Exercise instructions:
Every entry is to be returned unchanged, and no picture is to be included.

Supplied data:
☆ ☆ ☆ ☆ ☆ ☆ ☆
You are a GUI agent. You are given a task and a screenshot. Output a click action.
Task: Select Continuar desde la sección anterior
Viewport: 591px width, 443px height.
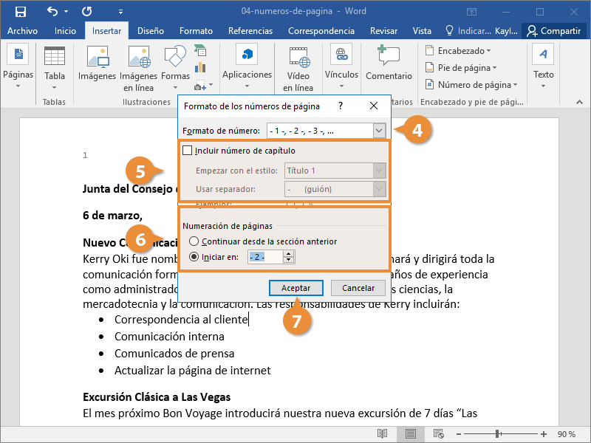tap(194, 241)
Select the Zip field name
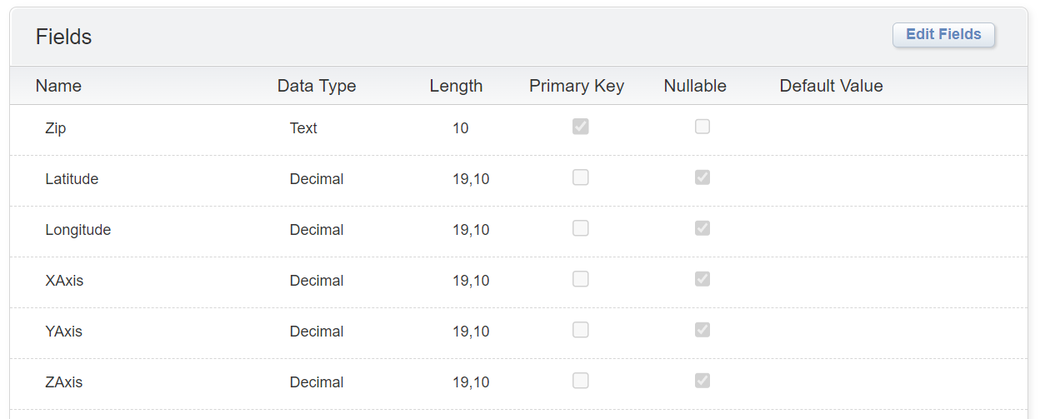The height and width of the screenshot is (419, 1040). [x=55, y=128]
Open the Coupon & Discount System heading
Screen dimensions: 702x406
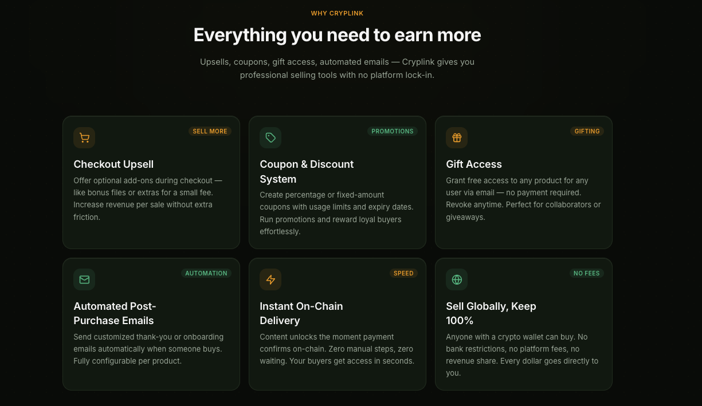(x=307, y=172)
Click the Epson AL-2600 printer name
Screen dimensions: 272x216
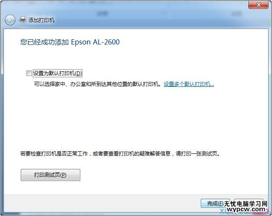tap(95, 42)
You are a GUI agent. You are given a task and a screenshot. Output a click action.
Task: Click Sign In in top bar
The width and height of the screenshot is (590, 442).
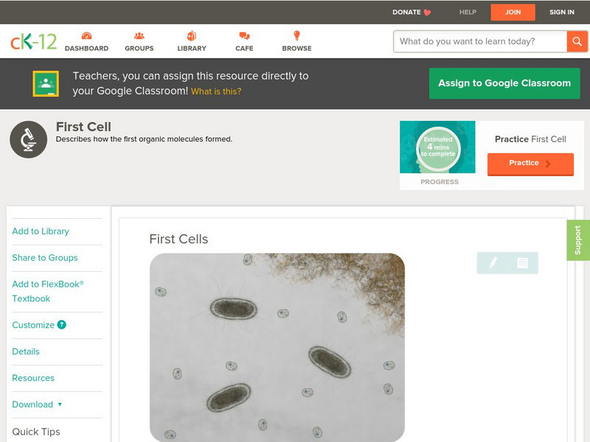pos(562,13)
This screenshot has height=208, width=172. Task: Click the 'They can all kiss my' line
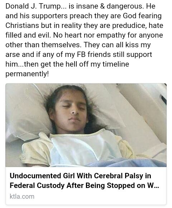pyautogui.click(x=117, y=45)
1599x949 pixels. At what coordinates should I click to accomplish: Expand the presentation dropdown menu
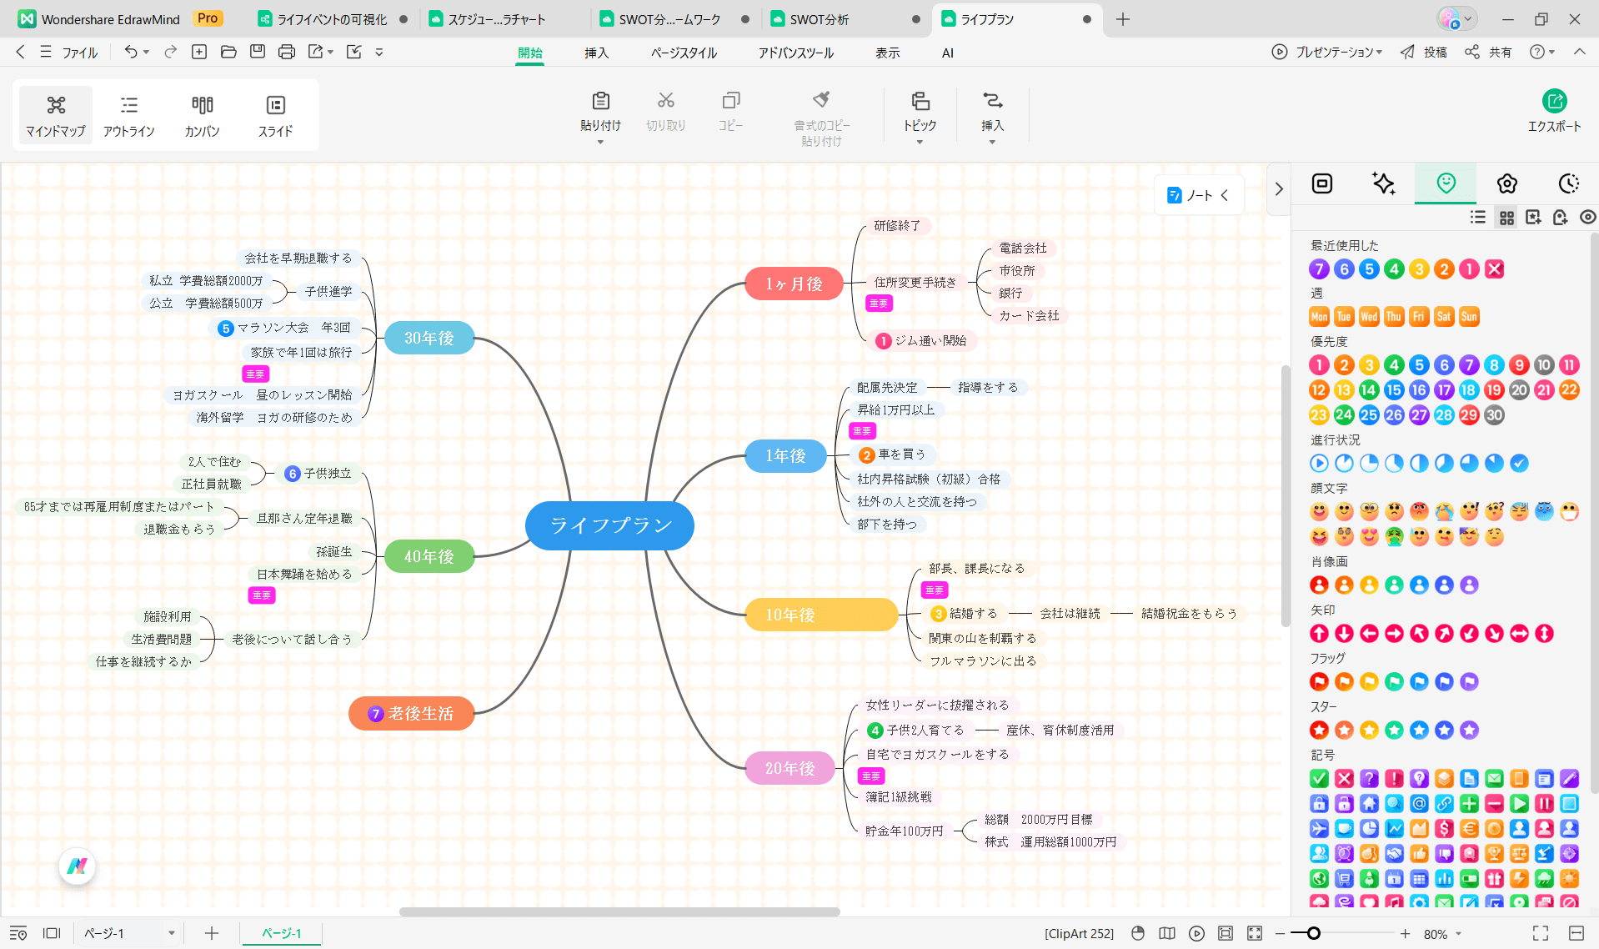click(x=1379, y=53)
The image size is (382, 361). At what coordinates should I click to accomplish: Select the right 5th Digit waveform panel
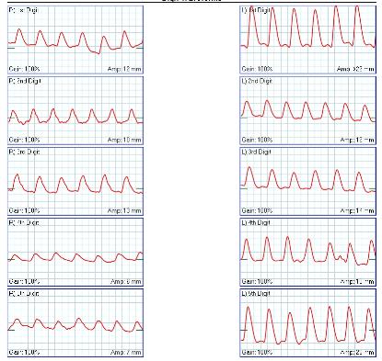[75, 322]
☆ ☆ ☆ ☆ ☆ ☆ ☆
Response:
You are a GUI agent. You are given a task and a screenshot. Output a click action.
Task: Select Continuar desde la sección anterior
Viewport: 591px width, 443px height.
tap(194, 241)
Select the Zip field name
The height and width of the screenshot is (419, 1040). [x=55, y=128]
Open the Coupon & Discount System heading
Screen dimensions: 702x406
(x=307, y=172)
Click the Epson AL-2600 printer name
Screen dimensions: 272x216
tap(95, 42)
You are a GUI agent. You are given a task and a screenshot. Output a click action.
Task: Click Sign In in top bar
The width and height of the screenshot is (590, 442).
pos(562,13)
This screenshot has height=208, width=172. Task: Click the 'They can all kiss my' line
pyautogui.click(x=117, y=45)
1599x949 pixels. At what coordinates should I click to accomplish: Expand the presentation dropdown menu
click(x=1379, y=53)
The image size is (382, 361). At what coordinates should I click to accomplish: Select the right 5th Digit waveform panel
[75, 322]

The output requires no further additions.